The next two chapters provide snapshots into two American flourishing Christian communities, one a non-denominational church, the other a Roman Catholic parish. The vitality of the first church is built on “neither doctrinal innovation nor charismatic communities ... but on assiduous prayer and a sense of mission” (3). The Catholic parish’s vibrancy derives from its structure as “a community of communities” consisting of “scores of small Christian communities meeting weekly” and as “a community of ministries” (3).

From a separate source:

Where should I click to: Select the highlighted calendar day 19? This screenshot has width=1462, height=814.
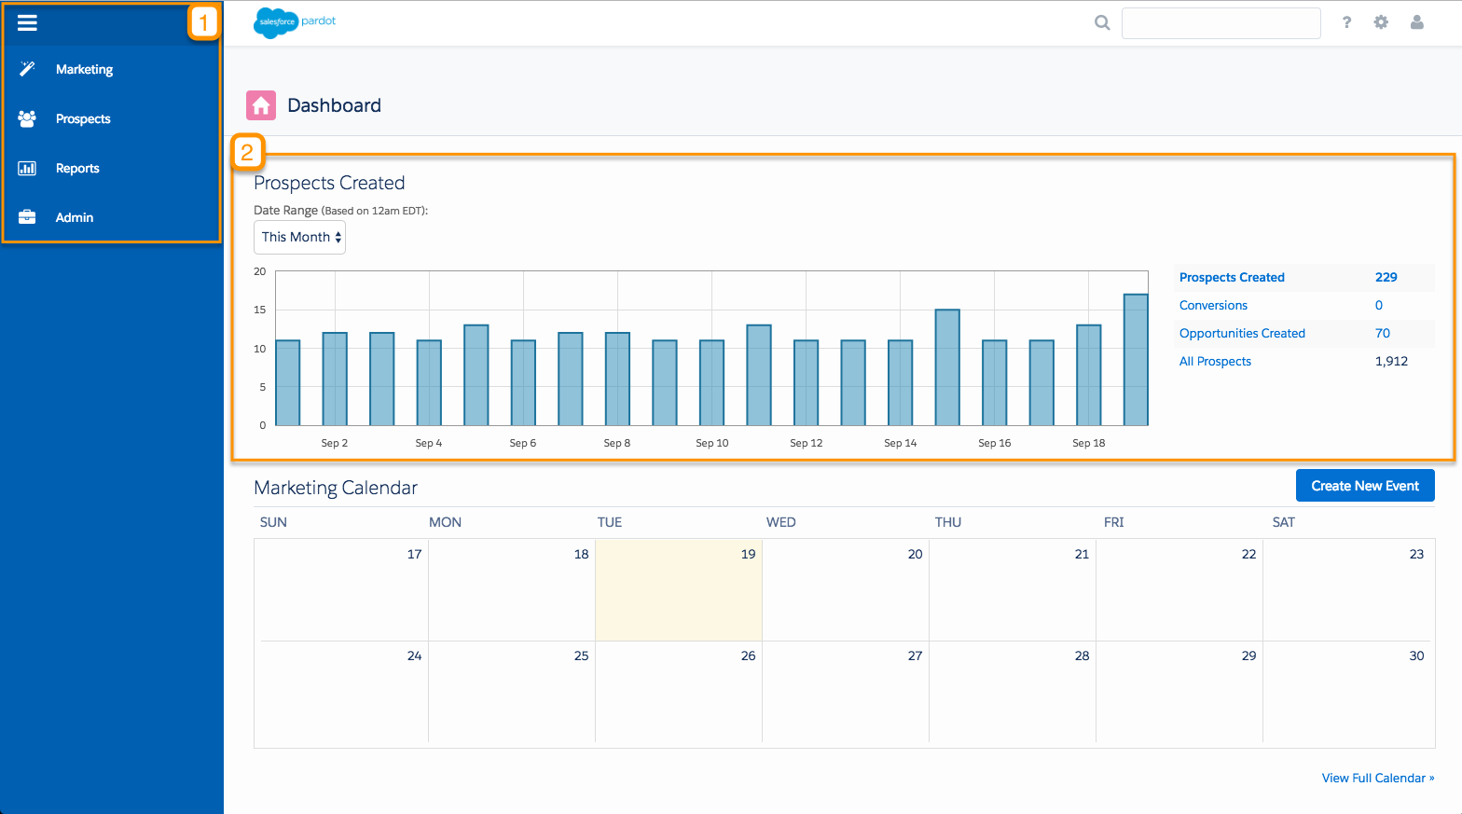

On the basis of these sociological studies, Hegy proposes in chapters 6 and 7 a long-term plan for renewing the Catholic Church. Chapter 6 reviews various church reform programs, from the 1992 document of the United States Conference of Catholic Bishops titled Go and Make Disciples: A National Plan and Strategy for Catholic Evangelization in the United States to the RENEW movement, Rick Warren “purpose-driven church,” and the Willow Creek Community Church. From these reform initiatives Hegy lists six urgent tasks comprising his church renewal plan: end the exodus of young Catholics and the non-transmission of values; propose paths of spiritual growth rather ideological programs; devise concrete ways for the church to be in the world but not of the world such as new forms of renunciation, rejecting consumerism, and countercultural ways of life; act as a servant church rather than a power structure; support a moral culture rather than a moral theology; and develop a celebration of sacraments as moments of spiritual transformation of the individual and the community rather than rites of passage.

A tall order indeed! But how to achieve it? In the last and most important, challenging, and insightful chapter, titled “Renewal for Horizon 2013,” Hegy lays out in great detail the three steps of his plan for church renewal: moving Sunday Mass attendees from passive to active participants, helping active attendees become involved members of the parish, and leading the involved members to totally committed discipleship. If you have no time to read the entire book, read at least pp. 231-275, every single one of them, slowly and meditatively, and let Hegy’s ideas and proposals sink into you. You need not of course agree with his every thought and proposal, but do take them extremely seriously; the very life of the Catholic Church may well depend on them. First, there are detailed proposals on how to make passive attendees at Sunday Mass (including the priest himself!) into active participants in the celebration of the Eucharist, from beginning to end, in every single part of the Mass. Next come proposals on how to transform the active attendees at Sunday Mass into involved members of the local church or parish through the four forms of ministry communities, i.e., worship, service, formation, and missions. Here Hegy offers extremely rich insights into the role of the choir (not performance but facilitating prayer), religious education (not information but community formation), devotions (not private piety but structured forms of discipleship), and Eucharistic spirituality. The final step is leading the involved members into totally committed discipleship, especially through spiritual growth and missionary/evangelizing activities.

Hegy ends his book with “LAZARUS, WAKE UP! It happened in the past. It can happen again. Marana-tha!” (275). Hope then runs through and enlivens its pages. Critical of both liberal and conservative bromides and agenda, but firmly built on social analysis, Hegy makes you think and question your cherished assumptions. Perusing this book made me experience again and again what Bernard Lonergan calls “intellectual conversion.” I hope it is no arrogance to say that no seminarian should be allowed to be ordained without reading—critically—this work (at least the last chapter); and for those who are already ordained—even to the episcopacy—reading it will make them take a second, long look at what they have done and what they are supposed to do to save the dying church.